Heretofore, a strip of rubber thus derived from a rubber mill has been conveyed by a suitable conveyor to a rubber extruder or, alternatively, deposited on a table and cut into lengths for loading molds of a myriad of configurations. As is recognized by those familiar with the art of fabricating products from rubber stock material, a strip removed from a mill, in the manner aforedescribed, becomes unstressed or relaxed, once it has been severed, whereupon contraction and attendant deformation occurs. Of course, the amount of heat present in the strip and the memory or nerve of the rubber being processed is not precisely predictable and often is non-uniform in nature. Consequently, the cross-sectional dimensions of a given strip cannot be predicated with absolute certainty. Therefore, slugs of rubber derived by severing strips taken from the surface of a roller within a rubber mill tend to be of an inaccurately established mass.
For reasons which should readily be apparent, an appropriate quantity of rubber must be provided for each mold into which a slug is fed in order to assure an economic production of finished products which meet the standards established for high-quality products. For example, where either insufficient or excessive amounts of rubber are fed to a mold the resulting products do not adequately conform to a preselected norm.

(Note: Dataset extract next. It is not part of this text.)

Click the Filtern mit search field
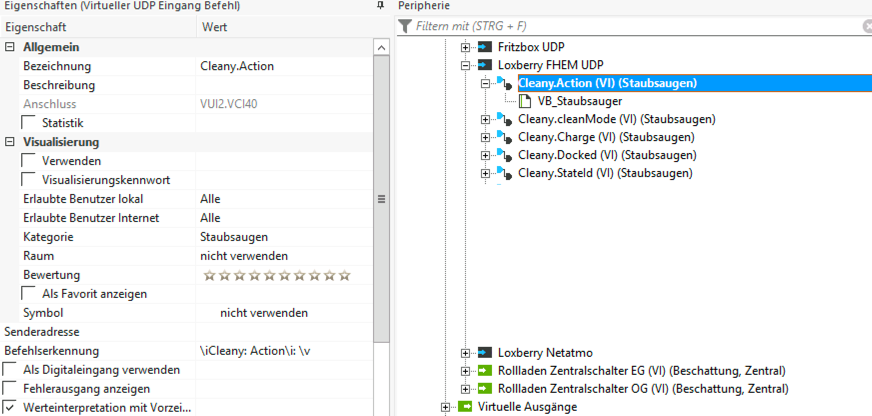This screenshot has width=872, height=416. click(x=630, y=26)

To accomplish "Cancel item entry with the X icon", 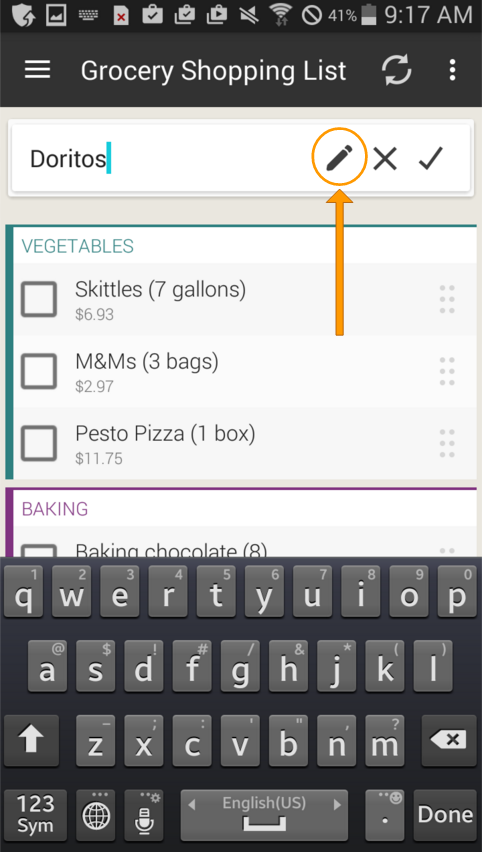I will (x=385, y=159).
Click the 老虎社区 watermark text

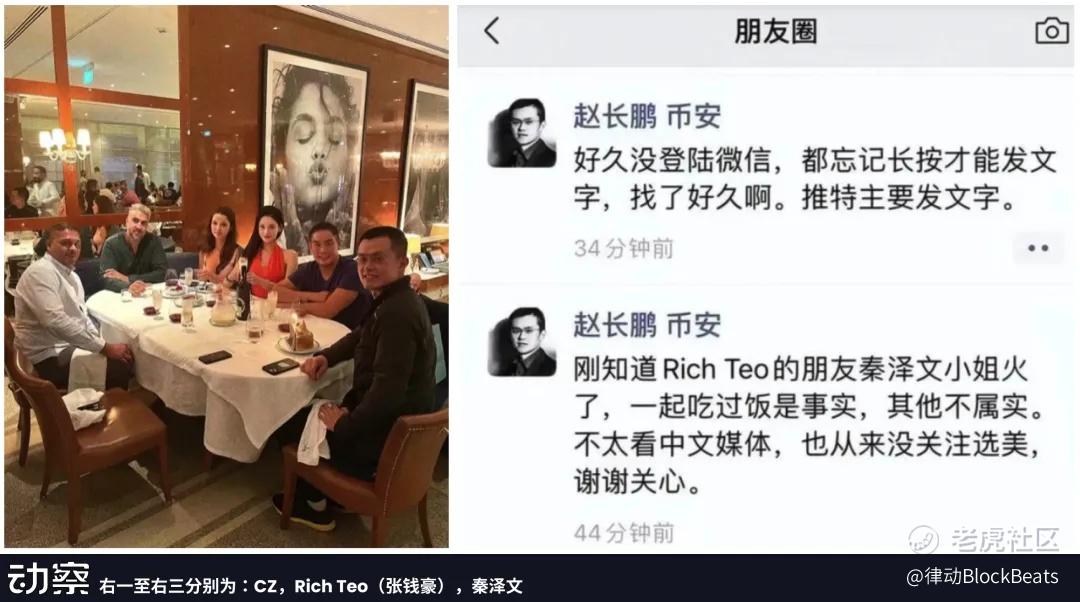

In the past, various attempts have been made to overcome the aforementioned disadvantages by extruding the stock rubber and thereafter severing the extrusions, in their relaxed condition. Flying cutters and the like are used for this purpose. In practice, such techniques often are impractical and simply inadequate.
It should therefore be apparent that there currently exists a need for a practical, economic, and efficient method for forming rubber slugs of precisely determined masses for use in economically fabricating finished products from rubber stock material.